My own shooting experience wasn’t nearly that heart wrenching. I’m a magazine editor, everyone jokes that gun writers can’t shoot. I was nervous though, I didn’t even know the course of fire until we showed up to the practice range the Sunday before the match: Barricade, Mover, Plates, Practical, 192 shots total.
I decided not to worry on score while I was shooting my first day on the practice range. I wanted to feel comfortable on what I was doing first so I focused on trying to get my shots in time and remember the course of fire. The next day I started paying attention to my scores; I discovered I was averaging about 1,000 out of the 1,920 points possible and, given everything, felt comfortable with that.
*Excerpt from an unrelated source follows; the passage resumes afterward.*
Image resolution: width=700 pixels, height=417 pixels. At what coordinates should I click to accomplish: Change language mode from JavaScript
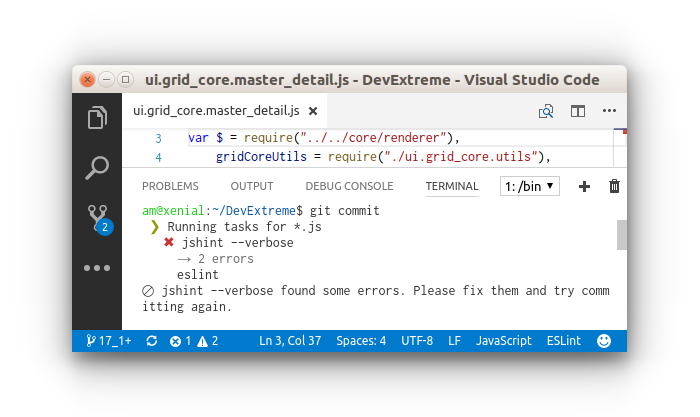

Then the day came: The day I shot the first stage of my first major match. It was the Plates, my worst event of the four. If you start missing plates on the plate racks, the plates that stay standing taunt you It’s a lot easier to tell exactly how you’re doing and it’s a lot easier to worry about it. I thought I was going to throw up.
I didn’t though; I didn’t throw up for the entire match. It’s amazing how exhilarating, exciting and fun it is every time you get to go out on the range. “Just relax,” I told myself, “Do your best, shoot your best, you’re having fun, that’s what matters.” So that’s what I did, and I ended up completing the match with a score of 1,164. I shot pretty close to what I did in practice, gave myself a score worth beating next year, and had a great time doing it.
It was just as much fun when I wasn’t shooting as when I was. There was so much to see, so many people to talk to. Everyone was outgoing and friendly and willing to help a new face, but if there was no one around to talk to it was just as enjoyable to watch the match, especially if the top competitors were shooting. There was so much emotion; you could see it in people’s faces if they were shooting well, or not so well. It’s not very often you get to see this kind of involvement at an action pistol match, but how the match is spread out, the amount of time invested in it, and the large prize table all make for way more moving of a match than you normally see.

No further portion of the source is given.